Son dönemde herkes dizilerin hikayelerinin birbirine benzerliğinden şikayetçi. Türkiye’deki senaristler yetersiz mi?
“Çok iyi ve başarılı senaryolar da çıkıyor. Ama sinema için söylüyorum özellikle seyircisiyle buluşmayan seyirciler var. Biraz kolaya kaçmak söz konusu. Bu bir para işi. Kimse risk almıyor. Risk almadan bir adım öteye gidemezsin. Bu işin sadece bir para olmadığını bir sanat dalı olduğunu idrak eden insanlar sektörde çoğalırlarsa daha doğru. O insanlar var ama onlar da çok tutunamıyorlar. Seyirciye çok iş düşüyor, her önüne geleni mecburen izlemeye devam etmesinler, izlemesinler, daha değişik denemelere şans versinler… Bizim patronumuz seyircidir.”
Geçen yıldan itibaren internet dizileri popülerleşmeye başladı. Bu değişim nasıl izliyorsunuz?
“Çok güzel işler yapılıyor. Bana daha sıcak geliyor; çünkü sansürsüz. Dışarıdan müdahele gelmese bile öyle bir hale geldi ki bu iş; yazan oto-sansür uygulamaya başlıyor. Böyle olunca sanatla ilgili vasat şeyler ortaya çıkıyor. İnternet ortamında bu sansürü uygulamak zorunda kalmadığı için daha iyi hikayeler ve projeler ortaya çıkıyor. 140 dakika dizi çekiyoruz. İnternet dizileri 40 dakika. İnternet dizilerinin çoğalmasını istiyorum.”
Yeni bir kitap yazdınız. ‘Kırk Evin Delisi’. Ondan da bahsedelim mi?

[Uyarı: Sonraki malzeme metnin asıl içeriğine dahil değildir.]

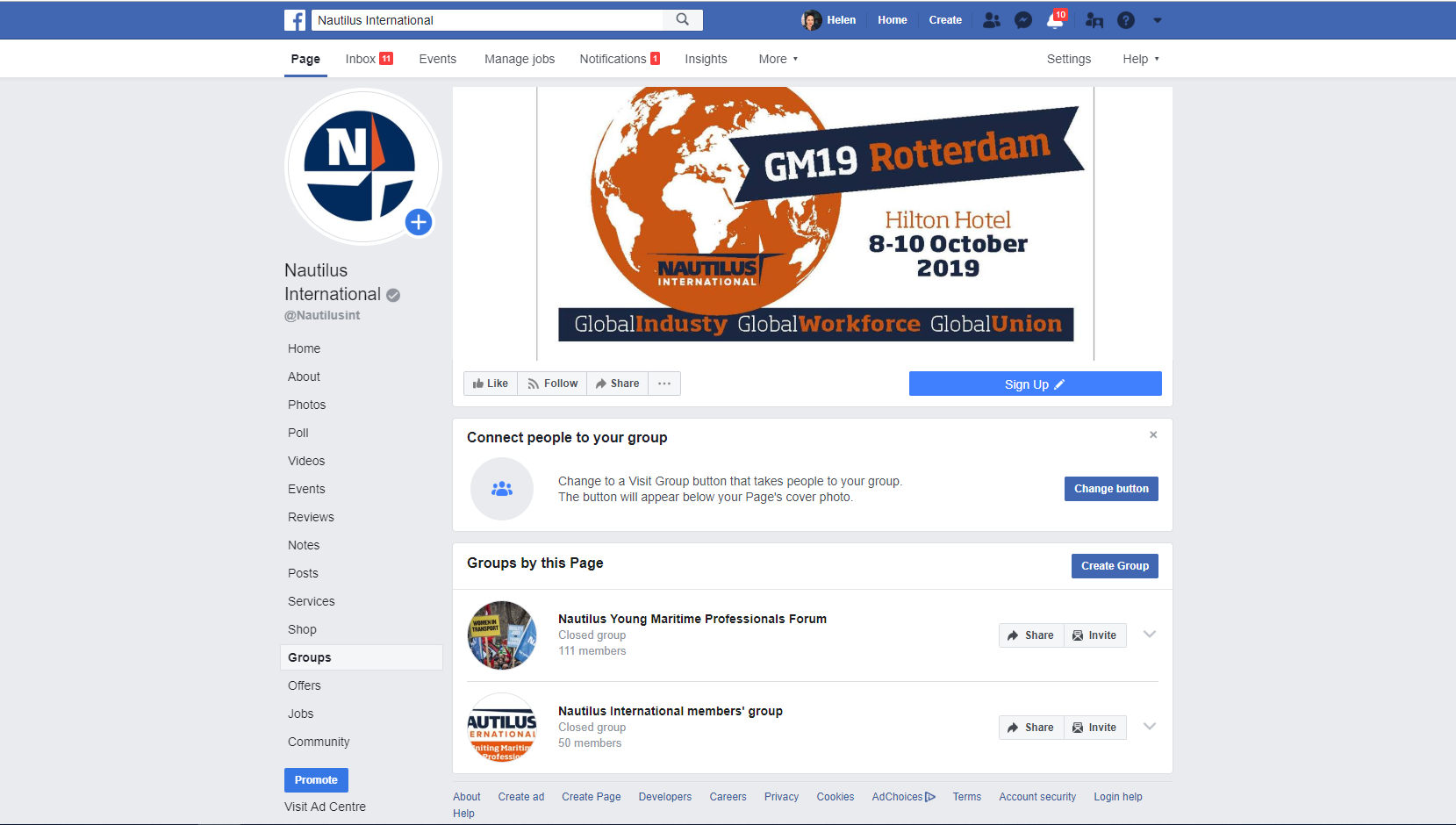Open the friend requests icon
The width and height of the screenshot is (1456, 825).
point(991,20)
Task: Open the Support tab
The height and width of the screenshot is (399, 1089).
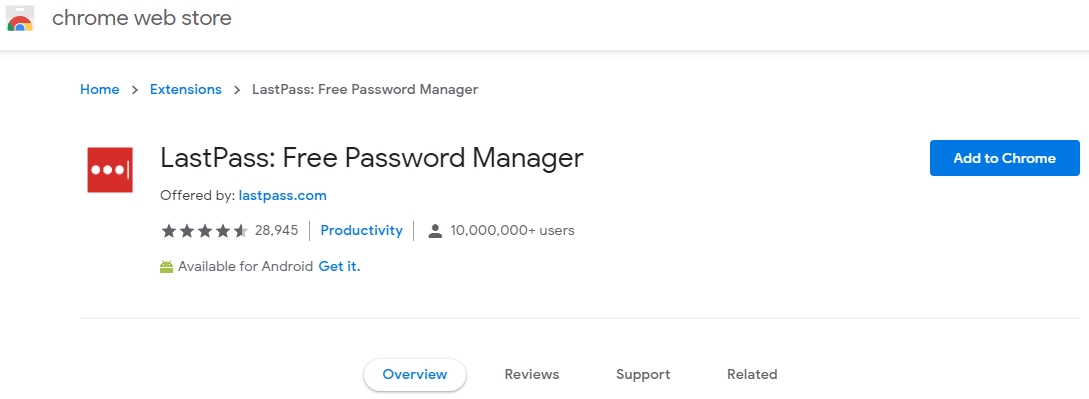Action: click(x=643, y=375)
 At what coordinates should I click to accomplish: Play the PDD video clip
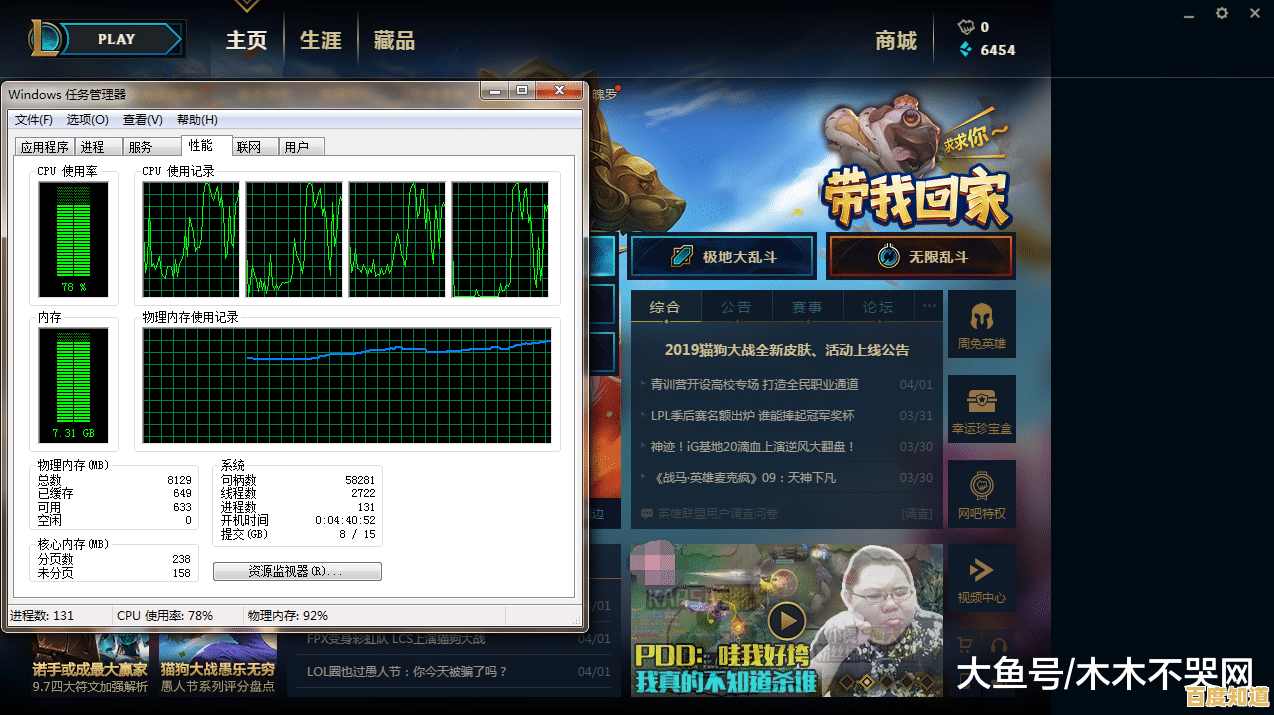click(787, 620)
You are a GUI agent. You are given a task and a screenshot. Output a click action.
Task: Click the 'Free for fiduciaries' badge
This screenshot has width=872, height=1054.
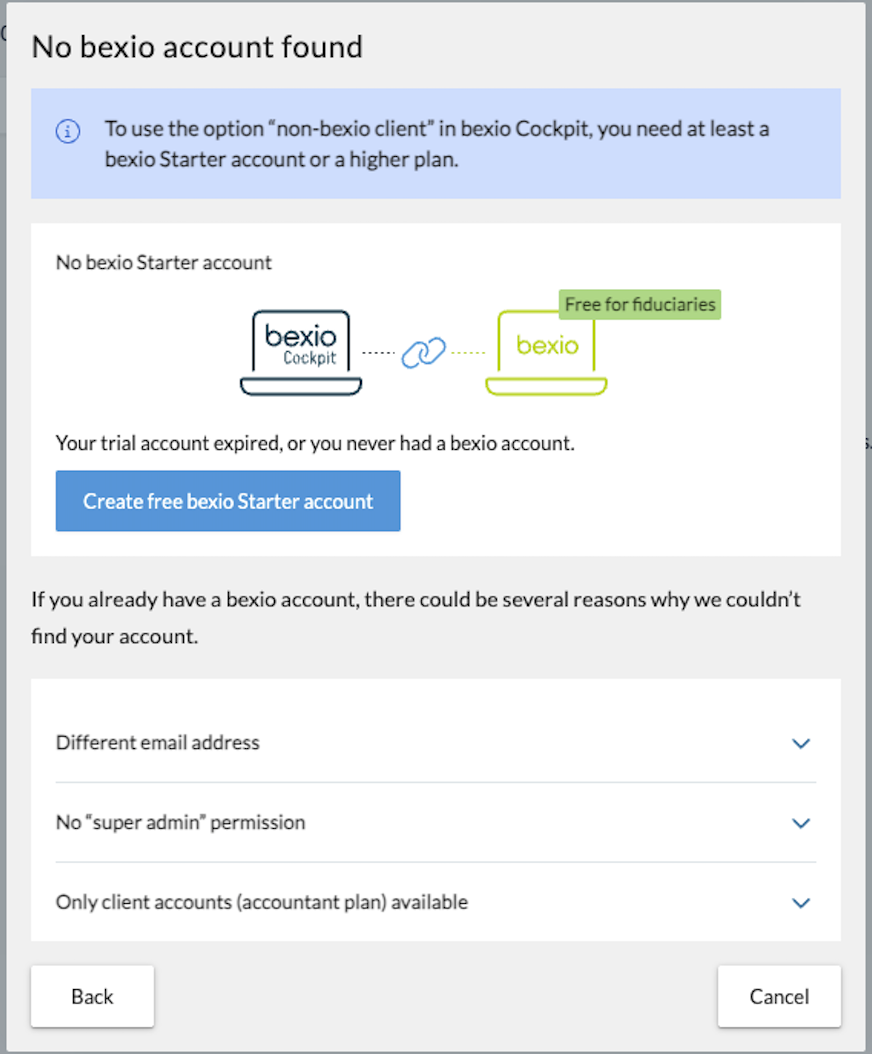click(640, 304)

“Çok küşük yaştan beri yazıyorum ama hiç kitaba dönüştüreyim diye bir fikrim olmamıştı. Ben yazıyorum başkasını niye ilgilendirsin diye düşünüyordum. Gençken Dostoyesvki, Tolstoy yazmış ben mi yazacağım diye düşünürdüm. Sonra birgün tesadüfen bir kız arkadaşım tesadüfen yazdığım birşeyi okuduğunda neden kitap çıkarmıyorsun demişti. Ben de kim ne yapsın benim kitabımı demişti.m Bu yazdığını bir kitabın arkasında görsem bu kitabı alırdım dedi. Ordan içime bir acaba düştü. Arkadaşım teşvik etti gibi oldu. 1 buçuk sene önce yayıneviyle görüştük o zamandan bu yana çalıştık. İçinde 16 tane kısa öykü var, fantastik, realist ve günlük hayatlar başımızdan ve aklımızdan geçen hikayeler var.”